We start Marley in the Brain Balance Program in Cary, NC. The transformation is remarkable. She is now able to hold conversations on the telephone because her auditory processing speed is so much better. She is able to tolerate loud noises much better. She no longer requires very spicy foods…her sense of taste normalizes. Her flexibility becomes so much improved that the school starts to try her again in a mainstream classroom part-time. She does so well, that the recommendation comes for her to be fully mainstreamed for school in the Fall.
So here we are. My lovely Marley is in a mainstream third grade classroom. The transition has been smooth. Her classmates seem to accept her for who she is….oddness & all. They even are a little protective of her. She is keeping up with her schoolwork and she likes school. Her sister is her best friend. They play make-believe all the time. They sing songs together. They play board games. They tell jokes. And Marley even likes her little brother. She thinks he is funny.
Personally, I know her little brother & sister owe her a debt of gratitude for paving the way. She came first and we learned lessons the hard way with her. With my subsequent children, I knew better.
Marley is my hero. She is so tough. She has endured so much for such a young person. And she is healing. She is recovering. And I think she knows it. Happy Birthday, baby.
Marley wrote this today. It was her account of her 10th birthday party, told from the heart of a child who once had no voice. I hope you enjoy it as much as I did.
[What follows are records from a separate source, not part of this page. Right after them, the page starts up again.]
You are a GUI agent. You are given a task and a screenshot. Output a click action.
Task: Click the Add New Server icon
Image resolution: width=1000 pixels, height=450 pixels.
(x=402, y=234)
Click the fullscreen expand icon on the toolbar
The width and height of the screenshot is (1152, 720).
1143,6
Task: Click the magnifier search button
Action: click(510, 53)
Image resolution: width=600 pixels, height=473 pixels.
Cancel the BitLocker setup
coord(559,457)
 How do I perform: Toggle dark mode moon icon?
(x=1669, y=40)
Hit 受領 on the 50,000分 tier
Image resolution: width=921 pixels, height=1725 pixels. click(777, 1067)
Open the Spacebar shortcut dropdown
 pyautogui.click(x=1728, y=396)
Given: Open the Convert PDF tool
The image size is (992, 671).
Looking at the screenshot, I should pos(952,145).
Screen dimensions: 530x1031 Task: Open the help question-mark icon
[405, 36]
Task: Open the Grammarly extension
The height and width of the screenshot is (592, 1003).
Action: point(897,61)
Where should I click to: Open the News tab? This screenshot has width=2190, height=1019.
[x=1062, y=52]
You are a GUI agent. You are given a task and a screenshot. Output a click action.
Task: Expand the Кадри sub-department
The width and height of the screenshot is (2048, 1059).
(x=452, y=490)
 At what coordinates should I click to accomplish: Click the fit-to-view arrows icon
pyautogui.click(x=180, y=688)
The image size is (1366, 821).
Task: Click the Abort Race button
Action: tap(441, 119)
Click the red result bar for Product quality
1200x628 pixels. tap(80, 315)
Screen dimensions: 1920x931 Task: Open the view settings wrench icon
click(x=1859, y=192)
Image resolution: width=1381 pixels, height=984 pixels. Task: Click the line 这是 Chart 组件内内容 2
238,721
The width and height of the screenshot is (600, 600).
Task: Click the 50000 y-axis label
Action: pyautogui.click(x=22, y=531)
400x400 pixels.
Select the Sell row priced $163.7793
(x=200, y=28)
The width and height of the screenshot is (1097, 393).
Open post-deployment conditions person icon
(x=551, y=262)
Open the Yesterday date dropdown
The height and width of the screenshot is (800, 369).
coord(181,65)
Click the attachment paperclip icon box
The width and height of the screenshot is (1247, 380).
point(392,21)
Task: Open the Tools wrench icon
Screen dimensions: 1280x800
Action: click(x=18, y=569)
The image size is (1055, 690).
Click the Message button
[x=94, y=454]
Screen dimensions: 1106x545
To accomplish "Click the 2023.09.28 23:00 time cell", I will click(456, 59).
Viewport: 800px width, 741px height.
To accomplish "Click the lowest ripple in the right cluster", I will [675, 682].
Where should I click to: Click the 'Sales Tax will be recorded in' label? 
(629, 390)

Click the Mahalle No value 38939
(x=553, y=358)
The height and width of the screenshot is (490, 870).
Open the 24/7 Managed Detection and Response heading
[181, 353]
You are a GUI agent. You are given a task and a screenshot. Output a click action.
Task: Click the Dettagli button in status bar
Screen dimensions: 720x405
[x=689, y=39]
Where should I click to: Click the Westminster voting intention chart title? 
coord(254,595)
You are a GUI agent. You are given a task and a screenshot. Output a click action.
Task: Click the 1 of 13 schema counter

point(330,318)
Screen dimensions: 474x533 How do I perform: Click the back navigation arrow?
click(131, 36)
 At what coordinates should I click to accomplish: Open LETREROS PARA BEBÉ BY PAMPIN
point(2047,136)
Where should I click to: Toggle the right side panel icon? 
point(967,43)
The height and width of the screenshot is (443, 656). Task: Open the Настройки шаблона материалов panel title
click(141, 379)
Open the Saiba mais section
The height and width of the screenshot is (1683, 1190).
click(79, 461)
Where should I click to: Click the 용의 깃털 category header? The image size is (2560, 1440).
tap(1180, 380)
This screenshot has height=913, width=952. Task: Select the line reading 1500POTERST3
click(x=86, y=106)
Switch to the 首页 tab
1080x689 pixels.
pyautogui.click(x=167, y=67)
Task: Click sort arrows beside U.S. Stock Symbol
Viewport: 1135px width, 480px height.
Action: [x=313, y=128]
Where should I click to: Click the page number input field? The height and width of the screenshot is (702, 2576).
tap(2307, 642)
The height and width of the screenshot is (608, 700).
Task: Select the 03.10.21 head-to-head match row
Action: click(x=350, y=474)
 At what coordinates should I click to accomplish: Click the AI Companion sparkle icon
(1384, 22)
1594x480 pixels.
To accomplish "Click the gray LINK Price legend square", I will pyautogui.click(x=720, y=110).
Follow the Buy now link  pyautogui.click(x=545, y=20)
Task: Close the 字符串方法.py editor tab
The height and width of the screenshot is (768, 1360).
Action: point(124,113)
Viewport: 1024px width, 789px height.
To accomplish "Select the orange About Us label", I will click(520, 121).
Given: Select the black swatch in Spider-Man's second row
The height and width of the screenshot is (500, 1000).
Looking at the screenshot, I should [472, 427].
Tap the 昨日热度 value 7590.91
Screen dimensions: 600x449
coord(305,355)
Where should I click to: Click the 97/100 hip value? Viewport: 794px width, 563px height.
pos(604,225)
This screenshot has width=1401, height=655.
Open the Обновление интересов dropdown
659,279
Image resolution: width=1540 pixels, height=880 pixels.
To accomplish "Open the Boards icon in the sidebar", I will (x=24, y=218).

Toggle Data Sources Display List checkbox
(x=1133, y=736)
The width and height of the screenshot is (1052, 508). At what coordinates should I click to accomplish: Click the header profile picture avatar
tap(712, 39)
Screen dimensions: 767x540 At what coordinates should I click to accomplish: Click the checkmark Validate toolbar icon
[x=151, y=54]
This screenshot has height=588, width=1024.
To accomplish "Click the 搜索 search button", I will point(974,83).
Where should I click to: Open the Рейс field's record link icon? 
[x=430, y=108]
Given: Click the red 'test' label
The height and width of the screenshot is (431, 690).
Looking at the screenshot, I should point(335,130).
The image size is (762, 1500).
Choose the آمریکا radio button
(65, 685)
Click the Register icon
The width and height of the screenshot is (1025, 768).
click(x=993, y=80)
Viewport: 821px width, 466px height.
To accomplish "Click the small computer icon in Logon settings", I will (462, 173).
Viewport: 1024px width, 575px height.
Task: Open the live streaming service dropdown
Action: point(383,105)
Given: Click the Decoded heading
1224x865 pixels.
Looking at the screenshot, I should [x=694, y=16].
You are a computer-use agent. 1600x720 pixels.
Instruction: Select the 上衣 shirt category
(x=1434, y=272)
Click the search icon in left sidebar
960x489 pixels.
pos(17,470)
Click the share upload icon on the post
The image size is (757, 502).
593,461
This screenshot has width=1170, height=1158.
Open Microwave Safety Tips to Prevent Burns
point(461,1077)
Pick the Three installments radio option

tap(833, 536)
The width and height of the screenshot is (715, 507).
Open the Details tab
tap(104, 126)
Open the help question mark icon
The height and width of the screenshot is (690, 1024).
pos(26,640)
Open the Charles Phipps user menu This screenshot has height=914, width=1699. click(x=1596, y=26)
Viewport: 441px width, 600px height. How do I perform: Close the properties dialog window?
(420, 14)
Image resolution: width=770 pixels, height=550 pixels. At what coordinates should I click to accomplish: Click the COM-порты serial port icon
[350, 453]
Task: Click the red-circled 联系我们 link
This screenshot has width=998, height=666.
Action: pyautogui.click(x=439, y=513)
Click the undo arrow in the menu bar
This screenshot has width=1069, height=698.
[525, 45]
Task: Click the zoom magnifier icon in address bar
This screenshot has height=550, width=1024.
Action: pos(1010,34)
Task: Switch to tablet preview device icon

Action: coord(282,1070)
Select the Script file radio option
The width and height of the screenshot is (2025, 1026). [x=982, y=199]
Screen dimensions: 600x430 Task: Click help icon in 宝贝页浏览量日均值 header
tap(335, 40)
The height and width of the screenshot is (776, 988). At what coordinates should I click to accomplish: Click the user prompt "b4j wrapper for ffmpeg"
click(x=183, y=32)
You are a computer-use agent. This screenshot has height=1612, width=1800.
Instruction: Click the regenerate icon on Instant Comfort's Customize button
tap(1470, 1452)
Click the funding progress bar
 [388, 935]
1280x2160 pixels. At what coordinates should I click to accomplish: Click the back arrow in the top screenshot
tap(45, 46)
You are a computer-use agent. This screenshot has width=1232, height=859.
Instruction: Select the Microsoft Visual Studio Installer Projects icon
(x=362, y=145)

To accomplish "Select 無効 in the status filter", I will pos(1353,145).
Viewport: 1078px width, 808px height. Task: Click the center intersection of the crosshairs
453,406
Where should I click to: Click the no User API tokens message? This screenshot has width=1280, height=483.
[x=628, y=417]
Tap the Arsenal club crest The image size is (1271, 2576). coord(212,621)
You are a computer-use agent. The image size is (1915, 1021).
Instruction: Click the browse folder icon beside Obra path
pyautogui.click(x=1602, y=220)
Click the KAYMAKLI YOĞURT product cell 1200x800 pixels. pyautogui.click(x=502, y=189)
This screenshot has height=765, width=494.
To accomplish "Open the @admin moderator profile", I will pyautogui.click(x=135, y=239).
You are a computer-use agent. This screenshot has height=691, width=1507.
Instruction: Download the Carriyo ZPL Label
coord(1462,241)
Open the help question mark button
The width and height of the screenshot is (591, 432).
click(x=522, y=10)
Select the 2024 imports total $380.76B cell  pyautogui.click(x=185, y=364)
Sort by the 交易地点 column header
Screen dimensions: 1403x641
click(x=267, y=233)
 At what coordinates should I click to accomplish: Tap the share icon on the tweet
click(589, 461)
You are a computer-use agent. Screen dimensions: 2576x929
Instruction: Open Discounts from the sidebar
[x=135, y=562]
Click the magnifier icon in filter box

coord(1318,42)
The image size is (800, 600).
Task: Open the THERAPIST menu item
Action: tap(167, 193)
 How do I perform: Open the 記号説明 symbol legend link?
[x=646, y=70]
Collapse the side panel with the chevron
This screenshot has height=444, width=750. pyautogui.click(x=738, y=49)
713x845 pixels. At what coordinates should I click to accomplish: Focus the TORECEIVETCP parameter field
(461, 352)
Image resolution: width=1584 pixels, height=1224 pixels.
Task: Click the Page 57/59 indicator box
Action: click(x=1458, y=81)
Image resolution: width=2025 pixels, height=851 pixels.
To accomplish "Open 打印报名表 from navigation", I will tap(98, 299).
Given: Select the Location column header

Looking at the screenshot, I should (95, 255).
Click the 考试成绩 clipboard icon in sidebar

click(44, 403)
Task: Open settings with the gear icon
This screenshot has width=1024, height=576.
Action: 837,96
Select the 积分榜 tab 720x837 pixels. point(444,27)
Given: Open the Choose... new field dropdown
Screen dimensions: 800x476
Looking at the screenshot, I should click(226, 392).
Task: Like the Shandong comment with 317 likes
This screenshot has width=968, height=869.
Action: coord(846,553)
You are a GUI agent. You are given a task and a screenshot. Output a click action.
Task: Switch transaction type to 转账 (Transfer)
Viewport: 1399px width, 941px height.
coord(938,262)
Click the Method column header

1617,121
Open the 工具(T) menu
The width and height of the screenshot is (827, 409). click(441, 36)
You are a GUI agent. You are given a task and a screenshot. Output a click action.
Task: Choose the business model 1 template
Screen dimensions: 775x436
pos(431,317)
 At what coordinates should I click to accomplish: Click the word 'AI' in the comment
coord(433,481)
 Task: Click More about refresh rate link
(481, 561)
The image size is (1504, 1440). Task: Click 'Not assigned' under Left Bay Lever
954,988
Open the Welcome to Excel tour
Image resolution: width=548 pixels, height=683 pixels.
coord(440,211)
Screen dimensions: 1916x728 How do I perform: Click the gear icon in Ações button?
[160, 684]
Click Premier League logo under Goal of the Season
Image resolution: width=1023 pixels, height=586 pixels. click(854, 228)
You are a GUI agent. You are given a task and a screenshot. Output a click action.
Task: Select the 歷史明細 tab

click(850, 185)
Once upon a time there was a old girl name marley she lived with her mother her father her sister skylar and her baby brother xander. one day her party is today. She put on her party drass. Nana and pappy came early. nana bring her a present. Wane nana and pappy was gone to skylars game marley and her mother made fruits and cupcakes for the guests. Wane nana and pappy and skylar and marleys father and poppa jay came back we played catch. And then marley put her birthday crown on her head. Then sarah allen came early. Then we played catch again. Then we played outside. Then Juliet and taylor and Reagan came too. Then we played nail polish hot potato game. And then we play some wii dance and then we sing happy birthday to me. Marley makes a wish. I wish I had fun at school she whispered. Then we eat two cupcakes. And then we open presents. I got Disney fairy tale weddings cd. I always wanted Disney fairy tale weddings. I got tickets for Disney on ice from poppa jay. Then we play wii sing it. Finally it was time for sarah allen and Juliet and taylor and reagen to go home. Then marley said it was fun. Then marley and her family live happily ever after. The end.